First of all, the standard shimano cup and cone bearing size is not necessary, take their own XTR FH-M975, this had 3/16th bearings in a rear hub.
One thing I considered just now was that an MTB will sometimes be on only one of the hubs, so it is unlikely that there are issues to do with damaging either bearing size in this way.
What is left is the typical average load distribution; bearing size and load are both factors in bearing life, as such my overall conclusion is actually that this is a bearing life issue more than anything else, they're simply attempting to obtain the same life from the front and rear. Even as bearings improve this provides a valid reason to keep the size disparity to increase rear bearing life.
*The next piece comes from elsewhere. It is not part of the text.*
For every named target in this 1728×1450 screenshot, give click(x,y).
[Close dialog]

Outside of cup and cone one can take the Hope Pro2 Evo for example, the front takes 20x32x7 while the rear takes 17x30x7, the bearings in both are the same size, but the rear has less of them. I'm guessing that the front only takes more bearings to increase the cartridge radius to accomodate larger axel standards. It's worth noting there are another 3 bearings in the freewheel of the hub, I'm unsure how this affects things, but then there are also bearings in the shimano freehub. Edit: Anecdotally the rear bearings on my pro2 evo needed replacing sooner than the front.
The load really is significantly different:
Lennard Zinn on measuring rear and front load, and "don't be surprised if it's 70/30"
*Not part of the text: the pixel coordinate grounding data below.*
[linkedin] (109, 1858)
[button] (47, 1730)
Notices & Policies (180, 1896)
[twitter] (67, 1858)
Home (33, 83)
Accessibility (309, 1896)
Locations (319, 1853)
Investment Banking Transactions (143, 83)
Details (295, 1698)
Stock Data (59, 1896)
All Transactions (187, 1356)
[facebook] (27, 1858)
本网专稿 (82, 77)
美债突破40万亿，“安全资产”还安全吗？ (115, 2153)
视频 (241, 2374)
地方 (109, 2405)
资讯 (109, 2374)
For otherwise identical bearings the load it can take increases with size.
The above is not ideal as it deals with 6000 series cartridge bearings, where the number of bearings varies as well as their size, but it shows clearly that the the load rating increases with size of bearing (when the width increases).
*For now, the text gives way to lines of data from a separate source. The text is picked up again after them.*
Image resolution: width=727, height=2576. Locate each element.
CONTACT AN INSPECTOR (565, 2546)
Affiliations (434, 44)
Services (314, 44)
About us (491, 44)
If you want to get more in depth with regard to anything and everything bearing related then check out and explore starting from
My final thought is that cup and cone are the staple of cheap hubs, any change would presumably increase costs (at least initially) and go against standard expectations for bearing sizes, any increase in cost to a manufacturer is passed on to the consumer, in the case of budget hubs there's really no advantage to the consumer for the increased cost, I mean, they work, they work very well for a very long time when maintained, and surprisingly well for surprisingly long even when they're not! Even if you could show this or that improvement in weight or rolling in an optimised hub, would this actually translate to more profit? I doubt it very much. So manufactures just keep things the way they've been, because there's no advantage to be had for the company by changing it.
Also consider the complaints from people that you messed with bearing sizes, no doubt there will be enough people who will put the wrong bearings into the new hub, who will then proceed complain that your company sucks! There are countless examples of technically sub-optimal solutions everywhere you look, many of them are however optimal for profits.
I strongly believe (but can't prove) that a simple philosophy that "both wheels should last equally long" was the main driving force behind the initial decision.